* EXERCISE DIRECTIONS
From the first line of the records down to the one that holds "Task: Click the tghaopingtai@proton.me", transcribe each line exactly and add nothing.

[Source records]
• • • • •
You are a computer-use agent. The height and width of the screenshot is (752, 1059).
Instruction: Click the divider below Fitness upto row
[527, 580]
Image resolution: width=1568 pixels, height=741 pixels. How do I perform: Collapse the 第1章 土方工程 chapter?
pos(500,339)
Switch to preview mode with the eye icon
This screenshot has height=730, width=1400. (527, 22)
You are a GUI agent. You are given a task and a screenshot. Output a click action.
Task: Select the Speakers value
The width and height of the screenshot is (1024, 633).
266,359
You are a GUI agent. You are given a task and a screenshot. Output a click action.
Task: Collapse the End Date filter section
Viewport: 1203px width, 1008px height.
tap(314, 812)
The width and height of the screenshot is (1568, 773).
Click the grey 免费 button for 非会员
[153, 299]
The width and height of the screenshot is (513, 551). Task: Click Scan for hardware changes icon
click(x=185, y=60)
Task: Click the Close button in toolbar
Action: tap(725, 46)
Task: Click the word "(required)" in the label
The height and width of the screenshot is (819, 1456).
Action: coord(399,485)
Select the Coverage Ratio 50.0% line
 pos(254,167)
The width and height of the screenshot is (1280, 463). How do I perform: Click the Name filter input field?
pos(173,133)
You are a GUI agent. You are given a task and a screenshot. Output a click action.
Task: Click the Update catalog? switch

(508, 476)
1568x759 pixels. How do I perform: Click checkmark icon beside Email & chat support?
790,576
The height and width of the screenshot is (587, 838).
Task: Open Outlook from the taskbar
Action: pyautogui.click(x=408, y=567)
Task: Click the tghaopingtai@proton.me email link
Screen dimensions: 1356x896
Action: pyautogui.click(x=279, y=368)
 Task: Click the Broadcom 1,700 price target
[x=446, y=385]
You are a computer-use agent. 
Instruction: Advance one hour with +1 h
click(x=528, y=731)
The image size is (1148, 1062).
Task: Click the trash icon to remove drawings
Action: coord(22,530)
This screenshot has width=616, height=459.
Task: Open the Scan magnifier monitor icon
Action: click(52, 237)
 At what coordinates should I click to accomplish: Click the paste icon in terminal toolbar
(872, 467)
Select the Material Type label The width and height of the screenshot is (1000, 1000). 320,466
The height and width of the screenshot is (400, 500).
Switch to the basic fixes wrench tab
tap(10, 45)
• • • • •
* EXERCISE ANSWER
You are a computer-use agent. The height and width of the screenshot is (752, 1059).
Instruction: Click the divider below Fitness upto row
[527, 580]
Image resolution: width=1568 pixels, height=741 pixels. How do I perform: Collapse the 第1章 土方工程 chapter?
pos(500,339)
Switch to preview mode with the eye icon
This screenshot has height=730, width=1400. (527, 22)
You are a GUI agent. You are given a task and a screenshot. Output a click action.
Task: Select the Speakers value
The width and height of the screenshot is (1024, 633).
266,359
You are a GUI agent. You are given a task and a screenshot. Output a click action.
Task: Collapse the End Date filter section
Viewport: 1203px width, 1008px height.
tap(314, 812)
The width and height of the screenshot is (1568, 773).
Click the grey 免费 button for 非会员
[153, 299]
The width and height of the screenshot is (513, 551). Task: Click Scan for hardware changes icon
click(x=185, y=60)
Task: Click the Close button in toolbar
Action: tap(725, 46)
Task: Click the word "(required)" in the label
The height and width of the screenshot is (819, 1456).
Action: coord(399,485)
Select the Coverage Ratio 50.0% line
 pos(254,167)
The width and height of the screenshot is (1280, 463). How do I perform: Click the Name filter input field?
pos(173,133)
You are a GUI agent. You are given a task and a screenshot. Output a click action.
Task: Click the Update catalog? switch

(508, 476)
1568x759 pixels. How do I perform: Click checkmark icon beside Email & chat support?
790,576
The height and width of the screenshot is (587, 838).
Task: Open Outlook from the taskbar
Action: pyautogui.click(x=408, y=567)
Task: Click the tghaopingtai@proton.me email link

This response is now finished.